Yeast Ear Infections in Dogs

Pet Shed Vet

March 31, 2021

Dogs standing on the street

While the common yeast or fungal growth on a dog's skin is quite normal and causes no problems, it can proliferate and cause disease when there is a change in the dog's underlying health.

As the dog's ear is covered with skin, it can also be affected by fungal or yeast infection called Malassezia pachydermatis, which can cause inflammation of the outer ear canal known as otitis externa.

The most common underlying factor leading to bacterial ear infections are allergies, which can cause the skin lining the ear to become inflamed. The ear is more susceptible to the signs of inflammation than many other parts of the body as it has not evolved well ventilation-wise.

The external canal is a long L-shaped tube leading to the eardrum, a membrane which separates the outer ear from the delicate hearing and balance organs beneath.

With otitis, there is a change in the ear's micro-climate, boosting the local temperature and humidity in the ear canal and providing a perfect environment for yeast to multiply.

Factors that may lead to yeast ear infection

Other factors affecting the ear's local environment, such as excess ear wax, a foreign body like a grass seed, ear mites, frequent swimming, or concurrent bacterial infections can also lead to yeast ear infections.

Dogs with narrow ear canals (like Shar Peis), hairy ear canals (like Poodles) or floppy ears (like Spaniels), have an increased likelihood of ear disease due to reduced ventilation of their ear canals. It is common for dogs to have both bacterial and yeast infections at the same time.

The symptoms seen with a yeast infection are similar to those of other ear diseases which include rubbing the ears, shaking the head, tilting the head to one side, hearing loss, a red and painful ear, or a malodorous discharge. It is advisable to consult a veterinarian and have the problem diagnosed and treated correctly when symptoms start to show.

Your veterinarian will most likely look down the ear with an otoscope to check whether the eardrum is intact, then put an ear swab under the microscope to try to identify the type of bugs present. The veterinarian may send a sterile sample to a laboratory to culture any bacteria and then check which antibiotics are effective in killing them.

Treating yeast ear infection

Pet Shed's most popular solutions for treating your pet's ear infections:

Depending on the severity of the infections, your veterinarian may recommend medicated ear drops, ear cleaners, oral antibiotics, or anti-inflammatories (or a combination of these) to treat the disease. Sometimes, it is necessary to anesthetize the dog to clean out the ear canal properly so that home treatment will be effective. It may also be necessary to remove a grass seed or other foreign body from the ear so it can start to heal.

If the dog has a ruptured eardrum, many of the topical preparations cannot be used as they are potentially harmful to the hearing and balance organs and could cause deafness.

Ear drops containing antifungal ingredients such as clotrimazole in Otomax or nystatin in Panalog, are commonly prescribed, often in association with ear cleaners featuring anti-fungal properties.

Many of the organic acids in ear cleaners are useful for this purpose. The combination of two percent boric acid with two percent acetic acid has been found to be particularly effective in studies for Malassezia. One example is DermaPet's MalAcetic range of cleaning solutions and wipes.

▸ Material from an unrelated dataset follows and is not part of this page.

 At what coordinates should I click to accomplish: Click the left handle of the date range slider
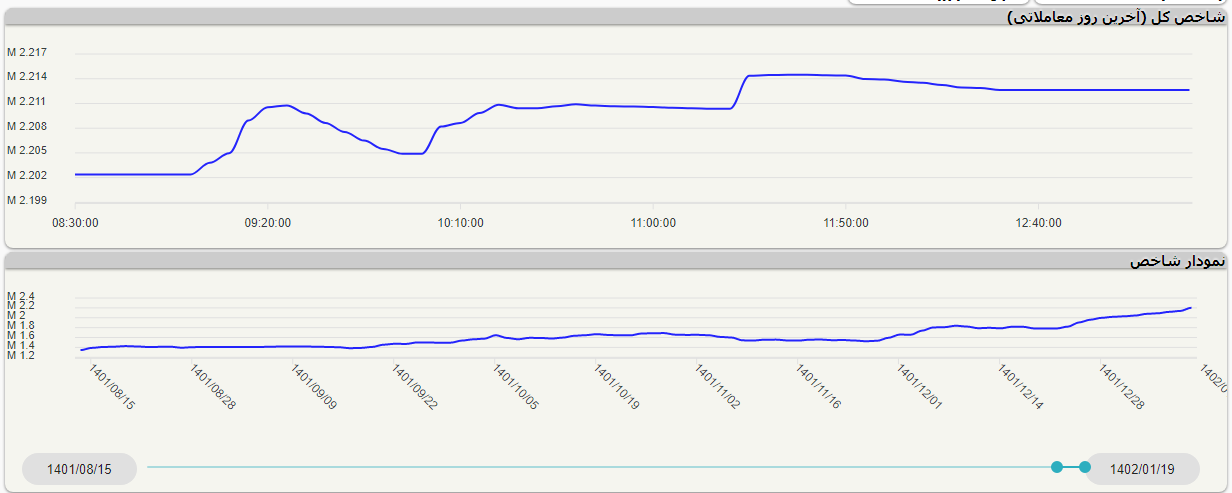coord(1057,467)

Once the initial yeast infection flare-up is resolved, Dermapet Malacetic Otic may be suitable to keep the condition under control as maintenance therapy which shall be done once weekly. Severe infections may warrant an oral antifungal therapy in addition to the topical treatment. Human products are often used in an off-label manner by veterinarians as there are currently no effective approved animal drugs available.

Ear disease can be very frustrating to fight. It is much easier to cure the problem the first time it occurs as chronic ear disease can cause the ear canal walls to harden and thicken, meaning the canal opening becomes even narrower and less ventilated. Make sure you follow your veterinarian's instructions carefully; treat according to the required number of times each day at the correct length of time to avoid a relapse.